Sus padres consiguieron que no notara todas las dificultades

Lamine creció viendo cómo su familia hacía sacrificios para sostener una vida que desde fuera podía parecer completamente normal. Él pudo jugar, entrenar y seguir desarrollando su talento, pero detrás había desplazamientos, material, horarios y gastos que alguien debía asumir. Lo mismo ocurría con los regalos, las celebraciones y otras pequeñas cosas que forman parte de la infancia.

Lamine Yamal Instagram

Por eso insiste en que nunca podrá devolver completamente lo recibido. Sus padres consiguieron protegerlo de muchas preocupaciones económicas y permitieron que siguiera siendo un niño. Con el tiempo ha entendido que aquello no era gratuito ni sencillo, sino el resultado de decisiones, renuncias y esfuerzos que entonces no tenía capacidad para valorar.

El dinero cambió, pero el recuerdo sigue presente

Hoy Lamine vive una realidad completamente distinta. Su carrera le ha proporcionado estabilidad económica y capacidad para ayudar a su familia, pero no quiere olvidar de dónde viene. La experiencia le sirve para relativizar el éxito y entender que muchas oportunidades dependen también de disponer de unos recursos mínimos para poder aprovecharlas.

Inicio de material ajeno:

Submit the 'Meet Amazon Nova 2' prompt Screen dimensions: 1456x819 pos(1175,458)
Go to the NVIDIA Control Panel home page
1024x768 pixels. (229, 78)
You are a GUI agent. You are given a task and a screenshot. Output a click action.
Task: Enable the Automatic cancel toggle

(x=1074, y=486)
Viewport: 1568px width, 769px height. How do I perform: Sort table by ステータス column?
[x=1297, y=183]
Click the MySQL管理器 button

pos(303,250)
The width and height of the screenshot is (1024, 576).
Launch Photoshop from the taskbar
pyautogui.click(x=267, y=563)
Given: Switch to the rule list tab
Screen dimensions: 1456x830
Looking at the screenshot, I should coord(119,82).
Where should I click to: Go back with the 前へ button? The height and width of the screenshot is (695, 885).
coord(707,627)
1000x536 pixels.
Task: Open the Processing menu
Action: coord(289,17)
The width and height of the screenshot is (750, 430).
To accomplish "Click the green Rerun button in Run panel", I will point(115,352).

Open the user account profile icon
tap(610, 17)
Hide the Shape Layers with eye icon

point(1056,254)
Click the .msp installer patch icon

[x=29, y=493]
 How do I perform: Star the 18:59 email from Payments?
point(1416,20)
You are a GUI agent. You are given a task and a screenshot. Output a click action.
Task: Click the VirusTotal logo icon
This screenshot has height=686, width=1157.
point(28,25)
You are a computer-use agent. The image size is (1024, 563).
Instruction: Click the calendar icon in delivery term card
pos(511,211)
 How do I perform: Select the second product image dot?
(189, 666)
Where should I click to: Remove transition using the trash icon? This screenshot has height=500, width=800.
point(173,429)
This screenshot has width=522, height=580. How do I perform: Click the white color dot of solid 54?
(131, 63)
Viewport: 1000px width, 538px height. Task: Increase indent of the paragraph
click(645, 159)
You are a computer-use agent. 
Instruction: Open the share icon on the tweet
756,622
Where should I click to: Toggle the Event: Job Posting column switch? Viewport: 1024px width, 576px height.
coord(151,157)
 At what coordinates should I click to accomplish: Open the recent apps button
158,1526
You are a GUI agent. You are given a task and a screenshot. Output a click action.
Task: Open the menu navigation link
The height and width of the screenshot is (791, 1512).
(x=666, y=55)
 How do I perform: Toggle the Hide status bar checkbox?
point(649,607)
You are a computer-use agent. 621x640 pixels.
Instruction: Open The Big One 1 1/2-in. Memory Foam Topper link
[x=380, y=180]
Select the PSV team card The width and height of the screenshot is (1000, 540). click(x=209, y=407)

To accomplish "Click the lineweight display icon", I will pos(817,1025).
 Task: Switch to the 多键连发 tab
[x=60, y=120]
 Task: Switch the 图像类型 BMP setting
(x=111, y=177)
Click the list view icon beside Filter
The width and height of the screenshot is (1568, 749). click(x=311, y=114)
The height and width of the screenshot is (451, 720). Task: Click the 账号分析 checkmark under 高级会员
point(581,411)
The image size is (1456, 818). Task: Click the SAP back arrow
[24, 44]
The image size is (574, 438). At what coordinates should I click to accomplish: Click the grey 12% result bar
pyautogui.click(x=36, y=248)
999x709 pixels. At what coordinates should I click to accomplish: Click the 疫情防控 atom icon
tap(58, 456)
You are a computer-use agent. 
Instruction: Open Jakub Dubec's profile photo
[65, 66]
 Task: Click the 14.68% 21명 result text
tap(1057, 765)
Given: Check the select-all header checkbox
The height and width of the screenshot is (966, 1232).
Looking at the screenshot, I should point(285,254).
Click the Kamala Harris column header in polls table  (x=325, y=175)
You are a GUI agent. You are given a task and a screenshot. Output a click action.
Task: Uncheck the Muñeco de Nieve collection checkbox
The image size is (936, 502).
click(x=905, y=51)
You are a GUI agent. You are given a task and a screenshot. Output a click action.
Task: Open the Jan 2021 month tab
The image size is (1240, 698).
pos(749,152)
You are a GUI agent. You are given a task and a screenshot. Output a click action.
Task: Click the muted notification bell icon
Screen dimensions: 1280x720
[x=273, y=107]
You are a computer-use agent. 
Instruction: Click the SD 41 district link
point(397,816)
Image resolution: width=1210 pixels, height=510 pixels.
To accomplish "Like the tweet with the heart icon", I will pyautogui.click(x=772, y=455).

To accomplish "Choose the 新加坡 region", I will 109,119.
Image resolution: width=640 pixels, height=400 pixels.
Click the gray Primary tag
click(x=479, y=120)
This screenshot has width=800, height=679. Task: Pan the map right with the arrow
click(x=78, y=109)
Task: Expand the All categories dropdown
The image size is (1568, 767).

Su reflexión va más allá del fútbol. Un niño con talento puede necesitar botas, transporte, cuotas, alimentación o tiempo de sus padres para competir. Del mismo modo, algo tan cotidiano como recibir un regalo en Reyes puede convertirse en una preocupación cuando el dinero no alcanza. Lamine tuvo ambas cosas y ahora sabe el esfuerzo que hubo detrás. “Jugué al fútbol. Tuve regalos en Reyes”, recuerda. Para él, esa deuda emocional no se paga con contratos ni con fama. Se devuelve cuidando a quienes estuvieron cuando no había garantías y recordando que su camino empezó mucho antes de que llegaran los millones.